Selain perusahaan mencatatkan untung, saya juga sangat concern dengan hutang yang dimiliki perusahaan. Karenanya saya memilih perusahaan yang minim bahkan nol hutang berbunga. Hutang ini di masa normal tidak terlalu berdampak, terlebih bila dapat menjadi pendongkrak laba. Namun di masa pandemi seperti sekarang, hutang akan sangat membebani perusahaan. Karenanya saya cenderung menghindari perusahaan yang hutangnya besar.
Ketiga, waktu masuk atau timing membeli saham. Karena kita bermain jangka menengah-panjang, maka masuknya tidak perlu buru-buru, Harga saham itu kalau nggak naik ya turun, hanya itu. Supaya untung maksimal, kita beli saat harganya turun lalu tunggu sampai naik. Karena kita tidak tahu kapan harga saham naik sesuai target, maka kita pilih saham-saham dengan dividen bagus. Jadi, anggap saja dividen itu sebagai uang tunggu sampai harga saham mencapai target yang diinginkan.

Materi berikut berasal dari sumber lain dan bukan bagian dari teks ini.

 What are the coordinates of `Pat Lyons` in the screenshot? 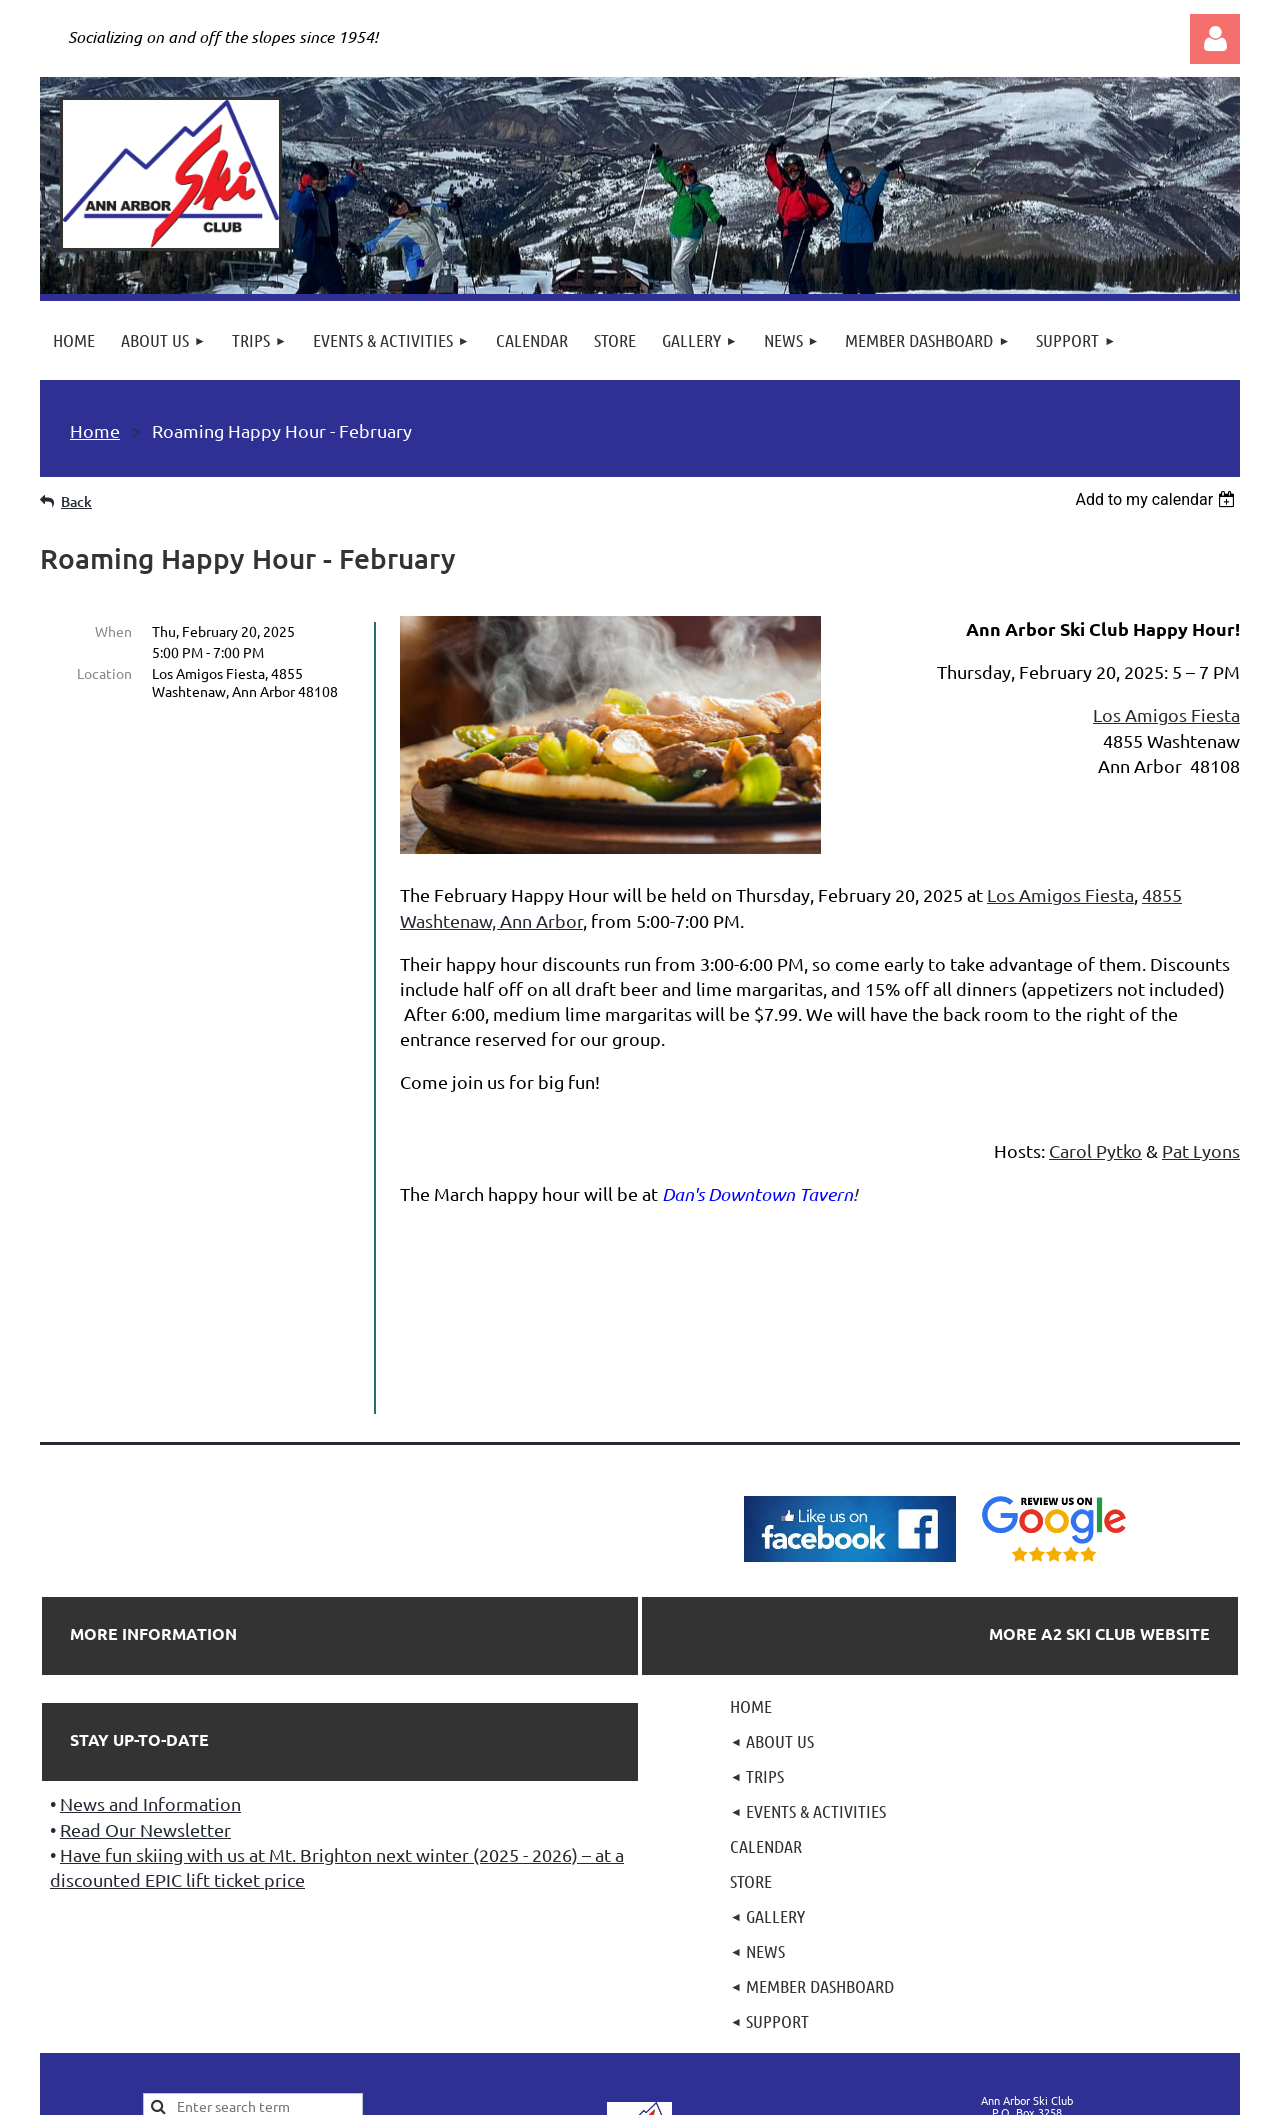 It's located at (1201, 1150).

Catatan saya hanya tiga itu saja, Mas. Saya juga masih harus banyak belajar. Yang penting jangan terlalu serakah dan buru-buru dalam mengambil keputusan. Semoga membantu. Terima kasih sudah membaca tulisan saya.
SukaSuka
Kalau kata adek sepupu saya, Pilih yang jelas-jelas, kak. Tidak masalah dapatnya sedikit, tapi aman. ahahahhaha.
Saya sendiri belum sama saekali ikutan beli
SukaSuka
Iya, Mas. Bener juga itu. Dulu sempat mikir, ambil untung 1-2% itu apa ya kerasa. Tapi ternyata 1-2% sehari, dikali 20 hari bursa sebulan, dikali 240 hari bursa setahun, ya gede juga. Apalagi kalau modal dan profit terus digulung.
SukaSuka
Oh ini toh katanya aktivitas yang pernah Mas Eko sebut menguntungkan walau waktunya pendek. Keren ih mainannya sekarang, aku mah roaming haha.
Benar dengar investasi saham pas acara financial planning dari Kominfo, tapi sebatas tahu aja. Di buku Millionaire Mind juga disebut sih ada tukang pos yang sukses dengan investasi saham.
SukaSuka
Wuih, baca buku Millionaire Mind ya, Mas? Udah ada terjemahannya belum sih itu? Aku udah lama masukin itu buku ke wishlist di BookDepository, tapi belum juga bisa eksekusi beli hehehe.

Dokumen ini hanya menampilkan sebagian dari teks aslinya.